-------- Extracted entries --------

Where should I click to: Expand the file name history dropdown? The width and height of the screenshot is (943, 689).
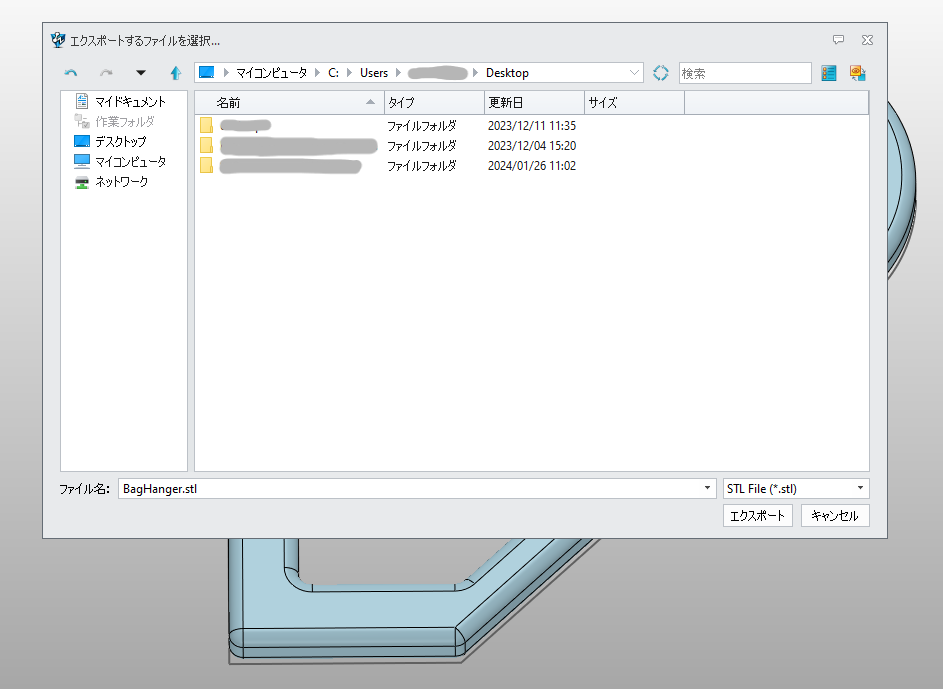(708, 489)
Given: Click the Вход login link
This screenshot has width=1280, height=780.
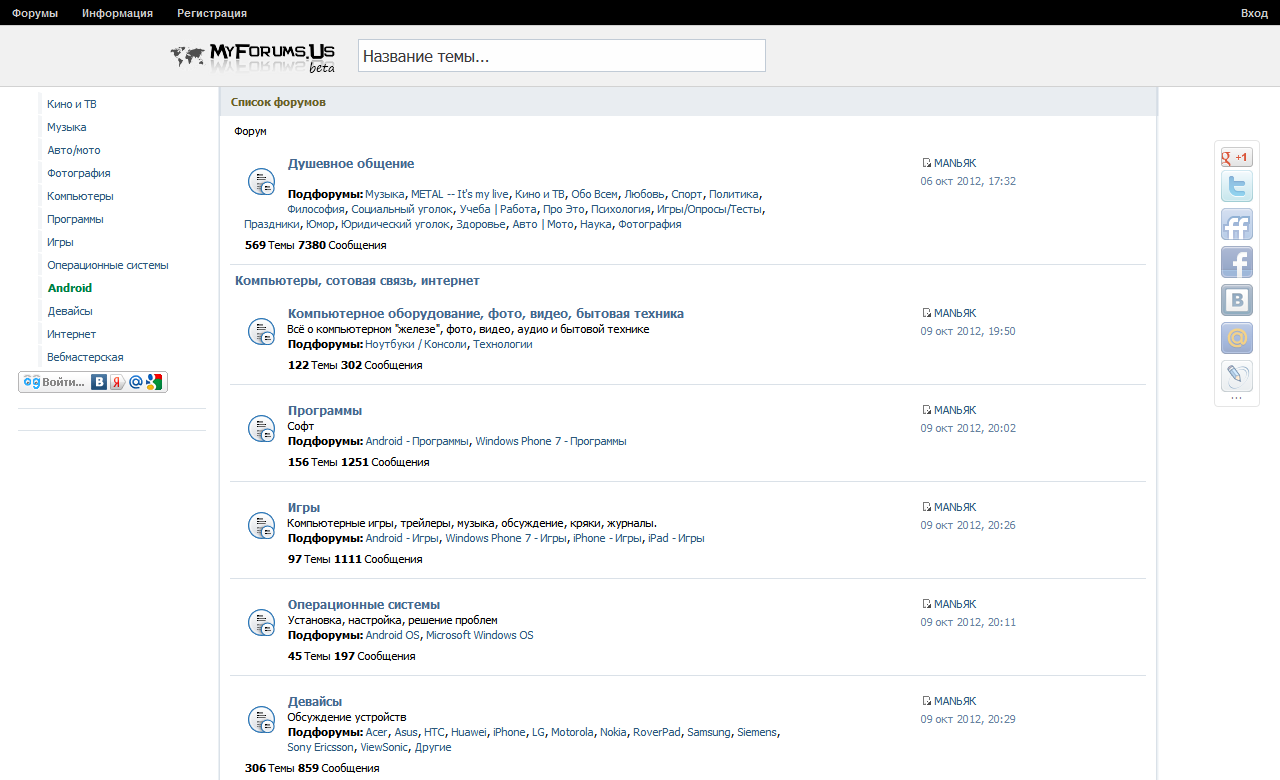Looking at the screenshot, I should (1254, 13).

--------

Write out the whole listing exactly. Do not include the pictures.

Response to the task –
Where should I click to: Expand the file name history dropdown? The width and height of the screenshot is (943, 689).
(708, 489)
Given: Click the Вход login link
This screenshot has width=1280, height=780.
Looking at the screenshot, I should (1254, 13).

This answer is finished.